25 September 2018 | Investments | General | Feroz Basa, Old Mutual Investment Group

Feroz Basa, Portfolio manager of the Old Mutual Global Emerging Markets Fund at Old Mutual Investment Group.

As the US/Chinese trade war standoff intensifies, Emerging Markets continue to be caught in the crossfire with no clear indication of when the volatility will end. Despite this pressure, Emerging Markets are currently offering some of the highest upside ever seen, according to Feroz Basa, Portfolio manager of the Old Mutual Global Emerging Markets Fund at Old Mutual Investment Group, who believes that the current environment is creating significant value opportunities.

The relentless Emerging Markets sell off somewhat stabilised in September even though the US has followed through on their tariffs against China. However, investors are still nervous as evidenced by Emerging Market funds reporting record outflows in the last few months.
 
Basa points to the global trade war as the Emerging Markets black swan event of the year. “We didn’t know how aggressively the US would go after China in terms of trade tariffs, but this has certainly exacerbated the situation,” he explains. “We knew about the Fed hikes, that Quantitative Easing would unwind and that China is a managed economy that tends to pull back when it is overheating and stimulate when it underperforms. So none of these issues were a surprise. However, the extent of the global trade war situation was the one that no one really saw coming.”
 
He adds that global investors were also aware that the US economy is currently going at full tilt. “Conventional economics tells you that stimulating the economy when it is doing so well increases the risk of overheating. These latest US tax cuts are like pouring paraffin on a fire,” says Basa. “So now you have a strong dollar – a historical headwind for Emerging Markets – rising interest rates and uncertainty caused by the global trade war; all factors that are putting Emerging Markets under pressure.”
 
However, these are short to medium-term concerns, says Basa. “When you look at the markets, what we are currently seeing is not only Emerging Markets selling off, but also currencies. Looking at any measure, Emerging Markets are actually 30 percent cheaper than Developed Markets on an aggregate basis, and that provides a buffer,” he explains. “On a longer term basis, the best determinant of potential returns is the price you pay today for the future opportunity offered by an asset.”
 
Basa points out that Emerging Markets currencies have become cheaper, and looking at any measure, the US dollar and equity markets are expensive. “The S&P 500 currently trades on a 32X Shiller Price Earnings (which adjusts for economic cycles), with Emerging Markets at 11X. Not only is the US expensive on this basis, but companies are earning record profit margins, so earnings levels are also relatively high. This is being backed by record stimulus measures and cheaper finance and on a five year basis we expect this to unwind,” he says.
 
Emerging markets on the other hand are on a relatively cheap price earnings multiple or arguably depressed earnings, says Basa. “Post the Global financial crisis, emerging economies have had to adjust their businesses to lower global growth and overall utilisation which has placed pressure on company earnings.

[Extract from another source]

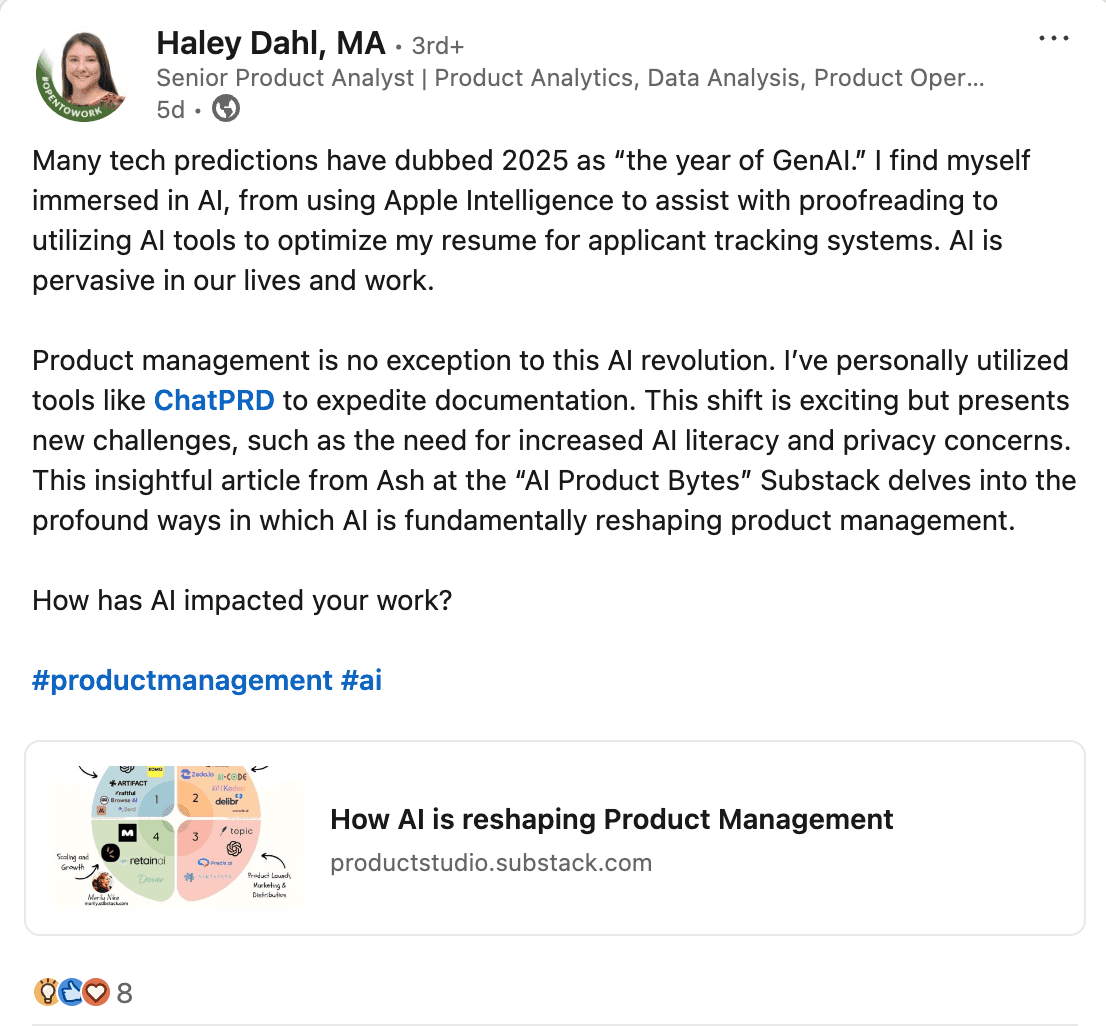Open the 'How AI is reshaping Product Management' article
Image resolution: width=1106 pixels, height=1026 pixels.
point(612,819)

Therefore the biggest current investment opportunities are in Emerging Markets.”
 
He adds that there are concerns that, with the US heading for tougher times over the medium-term, Emerging Markets cannot completely escape the contagion effect of this. “We don’t have the answer to that conundrum right now, but what we can say for certain is that, based on our fund analysis, this is the highest upside we’ve ever seen in our Emerging Market fund,” he states.
 
“We don’t know exactly when, but at some point in the not too distant future this upside should materialise. We’re currently seeing high quality Emerging Markets companies offering significant value for long term investors.”
 
So while investors might have to endure volatility, there are significant investment opportunities that should pay off over the longer term. “If you go back to the 2008 global financial crisis, from 12 September 2008 to 12 September 2018, the S&P500 increased by 185 percent. So on average you nearly tripled your money over 10 years, but if you had tried to time the market, between 12 September 2008 and 9 March 2009 the S&P500 lost 45 percent of its value. Now imagine you had panicked there,” he says.
 
Basa believes that China, as a managed economy, will continue to manage the long-term performance of its economy and this is where we’re likely to see some of the stimulus to Emerging Markets coming from. “Global growth is certainly not falling off a cliff and Emerging Markets in particular are still outperforming in terms of growth, but the US has just been extraordinarily strong and the tax cuts have amplified this situation. “Besides a few exceptions like Argentina, Turkey, Brazil and SA, most Emerging Markets are actually growing just fine and on aggregate Emerging Markets growth is still outpacing its Developed Markets counterparts.
 
Basa firmly believes that the price you pay for an asset today will determine your future returns. Emerging Markets have sold off more than 20 percent since January and have become cheap relative to Developed Markets. Short-term volatility could persist, but investors with a longer term horizon should benefit handsomely.”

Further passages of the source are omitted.